EPiServer  /  Find May 07, 2012

Building a search page for an EPiServer site using Truffler – Part 2

NOTE Since writing this post the company behind Truffler, 200OK, has been sold to EPiServer and the product Truffler has been renamed to EPiServer Find. Most of the content of this blog post is however applicable to EPiServer Find as well. For questions regarding Find, be sure to visit the forum on EPiServer World.

The time has come to extend the search page created in the previous article with stemming and highlighting.

 In the previous post we covered building a very basic search page using Truffler for an EPiServer CMS based site for a fictive airline. The search page displayed search results based on user input but lacked some very basic functionality needed by any self-respecting search page. In this post we’ll fix that.

Stemming and specifying fields to search in

In the previous post we managed to find pages that matched a given search term using the Search and For methods, like this:

EPiSearchClient.Instance
    .Search<StandardPage>(Language.English)
    .For(Query)

With that code the search query will be executed in a language neutral way over a special field containing all indexed values for each page. To improve search results we could tell the search engine what language we’re searching in, English in our case. By doing so the search engine will use stemming, meaning that not just exact matches of words but also abbreviations, for instance car and cars, will match. To do so we pass an instance of the Language class to the Search method. To make that convenient the Language class has a static property returning such an instance for each supported language.

var result = EPiSearchClient.Instance
    .Search<StandardPage>(Language.English)
    .For(Query)

In order for stemming to be used we also need to explicitly specify what fields to search in. That can be done using the methods InField and InFields. The InField method requires a lamda expression specifying what field to search in. The InFields method does the same, but accepts multiple expressions. In our case the page’s name, preamble (MainIntro) and body text (MainBody) seems suitable to search in.

var result = EPiSearchClient.Instance
    .Search<StandardPage>(Language.English)

**EXERCISE TASK**
Please state what the Truffler search post above says the product Truffler has been renamed to.

**RECORDS SHOWN**
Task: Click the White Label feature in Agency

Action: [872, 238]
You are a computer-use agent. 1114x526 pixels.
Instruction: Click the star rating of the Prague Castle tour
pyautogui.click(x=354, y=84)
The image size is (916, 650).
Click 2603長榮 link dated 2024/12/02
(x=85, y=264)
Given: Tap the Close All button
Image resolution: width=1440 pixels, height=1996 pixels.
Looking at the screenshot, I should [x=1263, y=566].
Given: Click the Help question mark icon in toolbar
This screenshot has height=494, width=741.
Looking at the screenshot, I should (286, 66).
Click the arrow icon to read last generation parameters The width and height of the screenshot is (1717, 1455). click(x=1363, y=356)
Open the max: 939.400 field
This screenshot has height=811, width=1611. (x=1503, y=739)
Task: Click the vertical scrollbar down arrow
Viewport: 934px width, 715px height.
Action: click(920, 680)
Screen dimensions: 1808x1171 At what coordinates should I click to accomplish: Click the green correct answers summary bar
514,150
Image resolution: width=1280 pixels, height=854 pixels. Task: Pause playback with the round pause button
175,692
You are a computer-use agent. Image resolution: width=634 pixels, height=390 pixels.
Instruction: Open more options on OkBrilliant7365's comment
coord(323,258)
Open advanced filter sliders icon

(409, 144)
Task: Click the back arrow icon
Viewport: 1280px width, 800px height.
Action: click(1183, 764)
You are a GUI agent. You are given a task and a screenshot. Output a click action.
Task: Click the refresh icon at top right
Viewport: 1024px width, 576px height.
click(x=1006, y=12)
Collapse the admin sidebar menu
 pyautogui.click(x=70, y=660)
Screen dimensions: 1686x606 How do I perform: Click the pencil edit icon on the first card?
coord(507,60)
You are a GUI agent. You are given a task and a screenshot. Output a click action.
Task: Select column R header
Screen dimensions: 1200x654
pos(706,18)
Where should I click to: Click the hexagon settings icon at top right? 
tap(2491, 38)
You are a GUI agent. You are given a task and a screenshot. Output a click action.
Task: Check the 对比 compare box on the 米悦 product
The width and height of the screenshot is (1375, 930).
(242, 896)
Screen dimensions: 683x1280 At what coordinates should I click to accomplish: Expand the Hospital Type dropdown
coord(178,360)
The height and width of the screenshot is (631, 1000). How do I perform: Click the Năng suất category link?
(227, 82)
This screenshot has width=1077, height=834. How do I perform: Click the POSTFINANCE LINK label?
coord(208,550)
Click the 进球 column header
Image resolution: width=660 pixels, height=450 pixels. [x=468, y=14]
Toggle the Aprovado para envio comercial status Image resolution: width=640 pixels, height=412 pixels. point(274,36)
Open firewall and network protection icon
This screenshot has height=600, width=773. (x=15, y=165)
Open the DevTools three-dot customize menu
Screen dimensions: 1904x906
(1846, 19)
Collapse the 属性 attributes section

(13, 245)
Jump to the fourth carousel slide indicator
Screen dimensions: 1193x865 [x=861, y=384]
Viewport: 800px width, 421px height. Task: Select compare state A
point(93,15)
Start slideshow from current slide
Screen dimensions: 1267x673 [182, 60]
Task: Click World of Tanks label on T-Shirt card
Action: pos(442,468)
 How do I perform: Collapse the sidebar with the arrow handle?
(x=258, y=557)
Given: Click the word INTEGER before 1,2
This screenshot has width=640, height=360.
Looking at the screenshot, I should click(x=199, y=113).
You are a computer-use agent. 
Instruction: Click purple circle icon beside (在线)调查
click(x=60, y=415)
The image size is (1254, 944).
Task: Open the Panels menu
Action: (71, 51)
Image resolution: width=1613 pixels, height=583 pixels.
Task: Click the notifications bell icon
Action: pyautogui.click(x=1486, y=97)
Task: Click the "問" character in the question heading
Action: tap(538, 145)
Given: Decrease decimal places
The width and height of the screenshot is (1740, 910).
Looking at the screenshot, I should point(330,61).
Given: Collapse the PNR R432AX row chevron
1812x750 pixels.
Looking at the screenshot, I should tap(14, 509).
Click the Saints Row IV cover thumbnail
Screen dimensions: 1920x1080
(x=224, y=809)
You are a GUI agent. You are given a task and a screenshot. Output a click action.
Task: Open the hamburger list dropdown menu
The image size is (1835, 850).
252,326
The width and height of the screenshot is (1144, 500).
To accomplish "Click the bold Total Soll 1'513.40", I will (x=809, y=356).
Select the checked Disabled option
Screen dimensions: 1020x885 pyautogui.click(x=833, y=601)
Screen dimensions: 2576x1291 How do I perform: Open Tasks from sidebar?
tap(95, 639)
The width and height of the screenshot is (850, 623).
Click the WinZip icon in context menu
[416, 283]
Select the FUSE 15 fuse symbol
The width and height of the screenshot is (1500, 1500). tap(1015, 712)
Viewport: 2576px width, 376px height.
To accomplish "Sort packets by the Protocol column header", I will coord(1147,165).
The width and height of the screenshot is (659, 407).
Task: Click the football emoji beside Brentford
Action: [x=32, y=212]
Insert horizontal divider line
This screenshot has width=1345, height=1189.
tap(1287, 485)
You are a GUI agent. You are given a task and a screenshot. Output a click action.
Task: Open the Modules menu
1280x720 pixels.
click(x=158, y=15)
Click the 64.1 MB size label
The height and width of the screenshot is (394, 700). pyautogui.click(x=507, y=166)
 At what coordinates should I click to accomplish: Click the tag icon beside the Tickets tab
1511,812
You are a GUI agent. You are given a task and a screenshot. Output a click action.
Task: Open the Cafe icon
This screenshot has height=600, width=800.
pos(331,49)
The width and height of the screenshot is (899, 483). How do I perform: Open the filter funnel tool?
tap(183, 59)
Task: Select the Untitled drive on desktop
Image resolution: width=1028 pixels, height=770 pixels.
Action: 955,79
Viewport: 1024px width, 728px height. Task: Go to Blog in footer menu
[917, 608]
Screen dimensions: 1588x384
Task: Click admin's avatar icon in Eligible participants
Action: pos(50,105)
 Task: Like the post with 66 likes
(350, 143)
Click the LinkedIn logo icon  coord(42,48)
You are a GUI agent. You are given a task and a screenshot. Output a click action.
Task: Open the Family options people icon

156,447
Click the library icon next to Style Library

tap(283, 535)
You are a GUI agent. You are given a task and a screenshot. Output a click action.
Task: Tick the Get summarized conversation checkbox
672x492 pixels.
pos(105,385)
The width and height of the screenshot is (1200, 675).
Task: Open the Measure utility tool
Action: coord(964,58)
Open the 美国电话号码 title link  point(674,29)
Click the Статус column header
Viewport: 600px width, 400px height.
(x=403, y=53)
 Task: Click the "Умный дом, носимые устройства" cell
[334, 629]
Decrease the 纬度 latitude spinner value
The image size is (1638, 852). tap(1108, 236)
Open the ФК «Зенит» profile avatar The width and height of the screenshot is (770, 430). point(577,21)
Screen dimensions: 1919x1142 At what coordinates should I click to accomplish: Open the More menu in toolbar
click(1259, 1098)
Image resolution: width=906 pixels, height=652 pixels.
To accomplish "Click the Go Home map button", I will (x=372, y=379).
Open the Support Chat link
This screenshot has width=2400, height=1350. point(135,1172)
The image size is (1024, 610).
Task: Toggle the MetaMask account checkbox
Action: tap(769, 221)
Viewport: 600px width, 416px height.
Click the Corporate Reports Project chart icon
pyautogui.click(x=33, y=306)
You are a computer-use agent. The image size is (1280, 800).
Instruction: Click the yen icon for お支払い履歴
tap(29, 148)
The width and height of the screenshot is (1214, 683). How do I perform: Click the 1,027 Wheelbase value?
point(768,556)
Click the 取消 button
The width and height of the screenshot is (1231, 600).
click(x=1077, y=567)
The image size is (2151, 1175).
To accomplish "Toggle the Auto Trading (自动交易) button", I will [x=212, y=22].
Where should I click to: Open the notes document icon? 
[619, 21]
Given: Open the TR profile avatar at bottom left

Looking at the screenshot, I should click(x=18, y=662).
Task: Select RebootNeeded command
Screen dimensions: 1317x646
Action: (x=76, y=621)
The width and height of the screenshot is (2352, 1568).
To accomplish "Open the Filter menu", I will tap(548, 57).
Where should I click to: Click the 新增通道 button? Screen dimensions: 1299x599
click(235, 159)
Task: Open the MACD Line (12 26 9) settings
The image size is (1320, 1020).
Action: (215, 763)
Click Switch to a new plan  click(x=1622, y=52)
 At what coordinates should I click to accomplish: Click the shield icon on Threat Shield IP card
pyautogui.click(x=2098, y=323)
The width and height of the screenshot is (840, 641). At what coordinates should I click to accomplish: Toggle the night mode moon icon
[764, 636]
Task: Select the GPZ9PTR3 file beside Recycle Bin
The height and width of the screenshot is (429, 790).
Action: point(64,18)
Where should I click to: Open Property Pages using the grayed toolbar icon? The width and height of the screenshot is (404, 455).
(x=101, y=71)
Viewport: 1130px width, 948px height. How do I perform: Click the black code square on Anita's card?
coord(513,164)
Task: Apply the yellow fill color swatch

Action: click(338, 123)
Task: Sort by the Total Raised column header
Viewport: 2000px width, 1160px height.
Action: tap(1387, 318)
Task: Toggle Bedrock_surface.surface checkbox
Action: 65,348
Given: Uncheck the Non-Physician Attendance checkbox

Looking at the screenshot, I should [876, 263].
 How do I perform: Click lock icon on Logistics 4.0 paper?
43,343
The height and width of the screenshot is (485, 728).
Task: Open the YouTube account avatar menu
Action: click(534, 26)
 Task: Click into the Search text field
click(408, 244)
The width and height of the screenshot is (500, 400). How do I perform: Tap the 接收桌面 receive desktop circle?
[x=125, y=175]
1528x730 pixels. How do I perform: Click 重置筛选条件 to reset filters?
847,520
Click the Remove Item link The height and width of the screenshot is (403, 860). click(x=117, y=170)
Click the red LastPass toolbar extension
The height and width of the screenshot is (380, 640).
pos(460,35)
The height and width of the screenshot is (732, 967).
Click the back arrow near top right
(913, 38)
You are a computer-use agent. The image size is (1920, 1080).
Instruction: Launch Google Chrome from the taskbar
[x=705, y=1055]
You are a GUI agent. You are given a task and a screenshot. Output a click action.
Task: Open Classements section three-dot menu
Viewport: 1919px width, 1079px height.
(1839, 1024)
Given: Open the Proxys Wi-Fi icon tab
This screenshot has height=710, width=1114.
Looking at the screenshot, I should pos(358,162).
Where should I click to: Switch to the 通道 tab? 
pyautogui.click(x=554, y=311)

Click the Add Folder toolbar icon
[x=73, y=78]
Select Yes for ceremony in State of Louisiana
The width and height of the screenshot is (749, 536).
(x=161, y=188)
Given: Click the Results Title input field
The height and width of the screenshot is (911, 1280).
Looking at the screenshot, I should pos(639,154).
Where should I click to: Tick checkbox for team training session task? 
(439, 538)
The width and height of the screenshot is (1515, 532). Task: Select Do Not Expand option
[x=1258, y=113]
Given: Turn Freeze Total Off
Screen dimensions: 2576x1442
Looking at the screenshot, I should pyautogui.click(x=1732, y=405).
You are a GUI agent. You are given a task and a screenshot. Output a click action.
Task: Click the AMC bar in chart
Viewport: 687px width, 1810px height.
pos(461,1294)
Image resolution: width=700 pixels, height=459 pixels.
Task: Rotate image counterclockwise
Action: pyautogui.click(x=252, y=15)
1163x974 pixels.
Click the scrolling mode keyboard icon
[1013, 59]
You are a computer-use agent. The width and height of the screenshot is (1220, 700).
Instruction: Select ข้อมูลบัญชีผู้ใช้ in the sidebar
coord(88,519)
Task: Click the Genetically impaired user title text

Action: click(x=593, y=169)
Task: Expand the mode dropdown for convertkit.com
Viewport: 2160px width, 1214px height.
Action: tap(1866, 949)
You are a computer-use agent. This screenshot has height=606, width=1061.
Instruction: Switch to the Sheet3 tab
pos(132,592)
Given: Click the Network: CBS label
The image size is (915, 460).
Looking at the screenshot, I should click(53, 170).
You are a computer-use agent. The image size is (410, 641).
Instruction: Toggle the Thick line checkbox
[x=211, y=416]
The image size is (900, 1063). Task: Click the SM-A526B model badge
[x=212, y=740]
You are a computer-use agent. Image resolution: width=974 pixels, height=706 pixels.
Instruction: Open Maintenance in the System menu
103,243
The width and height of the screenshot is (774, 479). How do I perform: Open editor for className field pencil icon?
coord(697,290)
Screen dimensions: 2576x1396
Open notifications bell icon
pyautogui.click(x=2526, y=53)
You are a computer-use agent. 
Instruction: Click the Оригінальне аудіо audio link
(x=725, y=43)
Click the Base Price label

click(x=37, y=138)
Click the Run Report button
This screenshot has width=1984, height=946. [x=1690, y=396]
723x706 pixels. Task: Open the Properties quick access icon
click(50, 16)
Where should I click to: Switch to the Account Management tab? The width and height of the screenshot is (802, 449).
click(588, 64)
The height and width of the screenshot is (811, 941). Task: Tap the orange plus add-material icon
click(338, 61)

**ANSWER TO THE TASK**
EPiServer Find.